Matúš Lacko

Personal information
- Full name: Matúš Lacko
- Date of birth: 12 April 1987 (age 39)
- Place of birth: Bratislava, Czechoslovakia
- Height: 1.73 m (5 ft 8 in)
- Position: Defensive midfielder

Team information
- Current team: FC Vysočina Jihlava
- Number: 22

Youth career
- 0000–2004: Malacky FO
- 2004–2005: Slovan Bratislava

Senior career*
- Years: Team / Apps / (Gls)
- 2006–2015: Znojmo / 125 / (6)
- 2015–2016: Brno / 40 / (0)
- 2017: SC Retz
- 2017–2019: Znojmo / 42 / (3)
- 2019–: Jihlava / 188 / (11)

= Matúš Lacko =

Slovak footballer

Matúš Lacko (born 12 April 1987) is a Slovak professional footballer who plays as a midfielder for Czech National Football League club Vysočina Jihlava, which he currently captains.

== Club career ==

=== Youth career ===
A native of Bratislava, Lacko lived in Malacky until he was eight years old, where he started playing football with the local club FC Malacky. He also played in the youth team of Slovan Bratislava. He then went on a trial with the then second league team Dosta Bystrc.

=== Later career ===
Lacko joined 1. SC Znojmo in 2005, when the club was playing in the Moravian-Silesian Football League.
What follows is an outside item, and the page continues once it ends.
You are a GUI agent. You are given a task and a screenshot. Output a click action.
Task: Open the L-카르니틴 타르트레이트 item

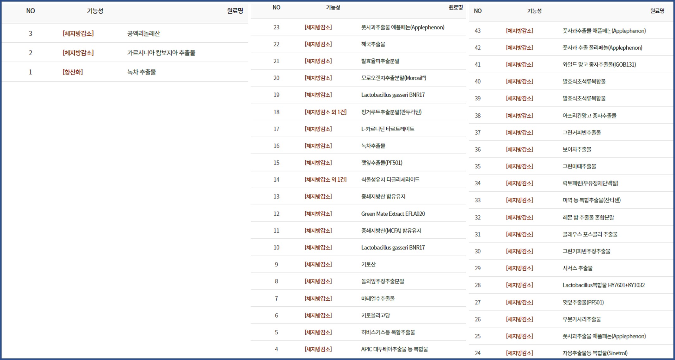tap(388, 129)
With the club, he helped the club get promotion from the third Czech league to the second and in the 2012/13 season to the first. In the summer of 2015, Lacko changed jerseys and after ten years he moved to another Moravian club, FC Zbrojovka Brno. He played in 40 league matches for Zbrojovka, without scoring a goal. In December 2016, after the autumn part of the 2016/17 season, he left the club. On 12 July 2017, it was announced that Lacko would be returning to Znojmo.